Unlimited MetroCard costs 7-day at $32, reduced at $16 / 30-day for $121, reduced at $60.50.
f you don’t expect to take a frequent subway ride, get a single journey NYC subway ticket at $2.75.
- Price: $5 AirTrain + MetroCard / $2.75; 60-90 minutes to midtown Manhattan
Grand Central Madison Station
Travelers to New York City now have a quicker, more convenient way to get from John F. Kennedy International Airport (JFK) thanks to the new Grand Central Madison Station, which opened IN 2023 by the Long Island Rail Road (LIRR). The new station connects JFK Airport to Grand Central Terminal and Penn Station on Manhattan’s East Side: trains run between 6:15 a.m. and 8 p.m. on weekdays and between 7 a.m. and 11 p.m. on weekends with the frequency of every 30 minutes except during peak periods when they will run once per hour.
The opening of the Grand Central Madison Station marks the first expansion of the LIRR in 112 years, offering much-needed relief to travelers who previously had to rely on the lengthy and often unreliable AirTrain connection from Jamaica, Queens, to Manhattan.

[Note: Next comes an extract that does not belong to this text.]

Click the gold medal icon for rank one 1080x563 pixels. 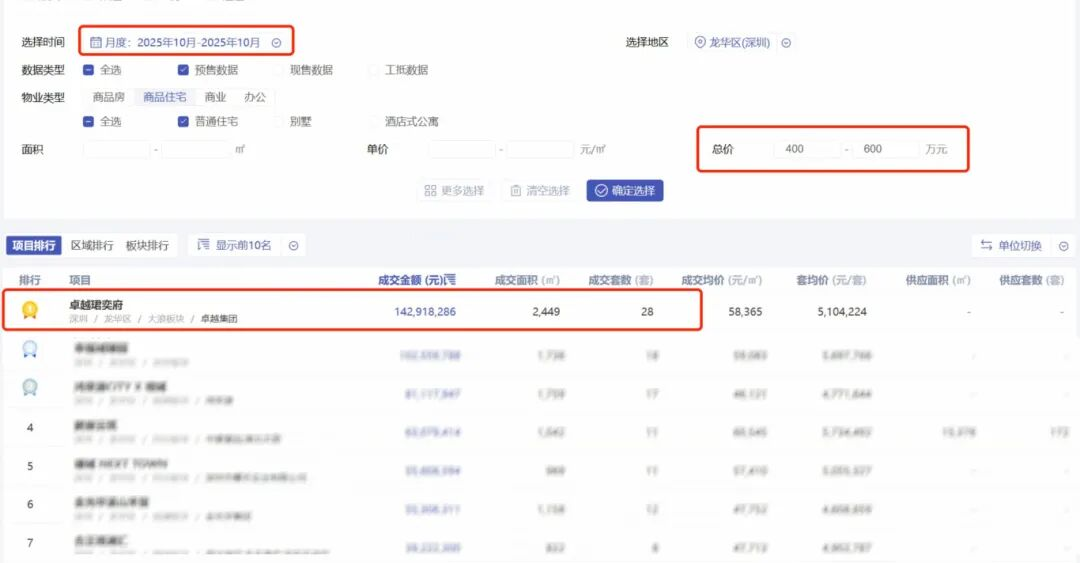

The station is designed to welcome travelers with its brightly-lit halls and glass mosaics. It includes an 875-square-foot abstract and figurative mosaic by Yayoi Kusama entitled “A Message of Love, Directly from My Heart unto the Universe.” The station also provides streamlined access to the 4, 5, 6, 7, and S subway lines and the Metro-North Railroad, servicing Westchester and other areas north of the city.
Notes and Travel Tips:
- Hold on to your MetroCard since it can be refillable; it costs $1 to get a new card.
- Strangers may approach and offer to sell used MetroCards. Ignore them and only buy at designated vending machines.
There are several ways to get out of John F. Kennedy International Airport towards Manhattan. Each has pros and cons regarding cost, travel duration, comfort, and timing.